RING OF FIRE - Battle Of Leningrad

VÖ: 24.01.14
(Frontiers Records)
Homepage:
www.frontiers.it
Eigentlich sollte man doch meinen, dass ein neues Album von RING OF FIRE ein Selbstläufer ist, immerhin handelt es sich hier um das Projekt von MARK BOALS und TONY MACALPINE. Allerdings fehlt mir auf „Battle Of Leningrad“ einfach der zündende Funke und das fängt schon beim Thema an. In einer Zeit, in der SABATON so ziemlich jede Schlacht textlich verarbeitet haben, wirkt die Idee eines Konzeptalbums um die Schlacht von Leningrad nicht eben neu, auch wenn der Vergleich natürlich deutlich hinkt. Das wäre aber gar nicht das Problem, wenn die musikalische Umsetzung über jeden Zweifel erhaben wäre aber leider ist sie das, zumindest für mich, nicht.
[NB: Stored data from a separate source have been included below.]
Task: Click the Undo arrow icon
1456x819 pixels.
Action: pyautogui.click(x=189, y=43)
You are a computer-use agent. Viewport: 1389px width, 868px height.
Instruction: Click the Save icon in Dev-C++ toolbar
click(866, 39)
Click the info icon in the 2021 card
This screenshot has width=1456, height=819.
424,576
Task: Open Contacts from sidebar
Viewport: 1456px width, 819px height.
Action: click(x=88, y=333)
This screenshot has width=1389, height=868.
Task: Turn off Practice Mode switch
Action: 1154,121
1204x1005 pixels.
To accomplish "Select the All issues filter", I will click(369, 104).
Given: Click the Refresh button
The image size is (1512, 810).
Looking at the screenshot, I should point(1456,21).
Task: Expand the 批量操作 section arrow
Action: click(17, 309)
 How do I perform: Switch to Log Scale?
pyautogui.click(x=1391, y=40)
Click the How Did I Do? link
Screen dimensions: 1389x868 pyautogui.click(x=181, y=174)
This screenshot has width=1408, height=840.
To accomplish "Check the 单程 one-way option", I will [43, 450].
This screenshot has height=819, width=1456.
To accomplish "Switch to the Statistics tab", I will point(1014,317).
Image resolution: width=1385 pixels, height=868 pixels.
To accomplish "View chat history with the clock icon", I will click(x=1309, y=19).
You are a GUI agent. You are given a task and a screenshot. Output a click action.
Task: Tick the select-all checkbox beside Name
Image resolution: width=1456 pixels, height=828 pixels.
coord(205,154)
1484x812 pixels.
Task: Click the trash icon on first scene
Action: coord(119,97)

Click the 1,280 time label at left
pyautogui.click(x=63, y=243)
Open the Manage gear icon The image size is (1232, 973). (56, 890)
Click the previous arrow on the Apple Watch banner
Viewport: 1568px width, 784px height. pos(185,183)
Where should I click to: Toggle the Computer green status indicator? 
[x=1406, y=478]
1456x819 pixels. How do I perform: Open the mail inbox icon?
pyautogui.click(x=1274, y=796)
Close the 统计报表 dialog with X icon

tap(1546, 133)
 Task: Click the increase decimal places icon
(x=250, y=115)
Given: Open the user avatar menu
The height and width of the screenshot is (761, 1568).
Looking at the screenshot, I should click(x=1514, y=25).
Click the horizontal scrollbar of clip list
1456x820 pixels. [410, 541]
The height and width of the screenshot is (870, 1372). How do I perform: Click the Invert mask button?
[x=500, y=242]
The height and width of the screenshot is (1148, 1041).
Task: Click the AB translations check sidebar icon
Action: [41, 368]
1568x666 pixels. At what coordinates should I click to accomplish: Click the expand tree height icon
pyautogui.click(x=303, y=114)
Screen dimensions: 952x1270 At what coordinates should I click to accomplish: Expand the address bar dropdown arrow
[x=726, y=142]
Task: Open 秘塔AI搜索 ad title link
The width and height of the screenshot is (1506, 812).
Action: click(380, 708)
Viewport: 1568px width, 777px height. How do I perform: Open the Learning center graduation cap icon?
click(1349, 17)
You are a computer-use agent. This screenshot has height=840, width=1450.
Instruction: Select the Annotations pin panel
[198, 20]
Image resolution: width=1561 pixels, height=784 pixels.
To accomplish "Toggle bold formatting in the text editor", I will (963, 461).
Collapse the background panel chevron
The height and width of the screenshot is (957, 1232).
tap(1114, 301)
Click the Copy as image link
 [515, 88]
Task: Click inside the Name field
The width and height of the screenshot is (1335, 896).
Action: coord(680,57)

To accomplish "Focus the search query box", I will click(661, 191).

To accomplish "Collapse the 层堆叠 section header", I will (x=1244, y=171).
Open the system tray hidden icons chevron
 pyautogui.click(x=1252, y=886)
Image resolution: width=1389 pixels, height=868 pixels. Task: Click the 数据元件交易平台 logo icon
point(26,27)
Melodischer Metal mit klassischen Elementen und Zitaten ist nun wirklich nicht neu und die Nummern erinnern dann eben an allen Ecken und Kanten an Bands wie RHAPSODY oder MARK BOALS alten Arbeitgeber YNGWIE MALMSTEEN, was natürlich durch die Gitarre von TONY MACALPINE noch verstärkt wird. Leider kommen weder MARK BOALS in kompositorischer Hinsicht noch MACALPINE in spielerischer Hinsicht an das Original heran und so bleibt unterm Strich leider nur ein durchschnittliches Album, was mich nicht vom Hocker reißt.
Fazit: Die Namen versprechen mehr, als das Album halten kann. Wer auf melodischen Metal der Marke MALMSTEEN und RHAPSODY steht, der kann Songs wie „Firewind“ oder „Land Of FrozenTears“ mal antesten, vielleicht findet ihr mehr Gefallen an der Scheibe.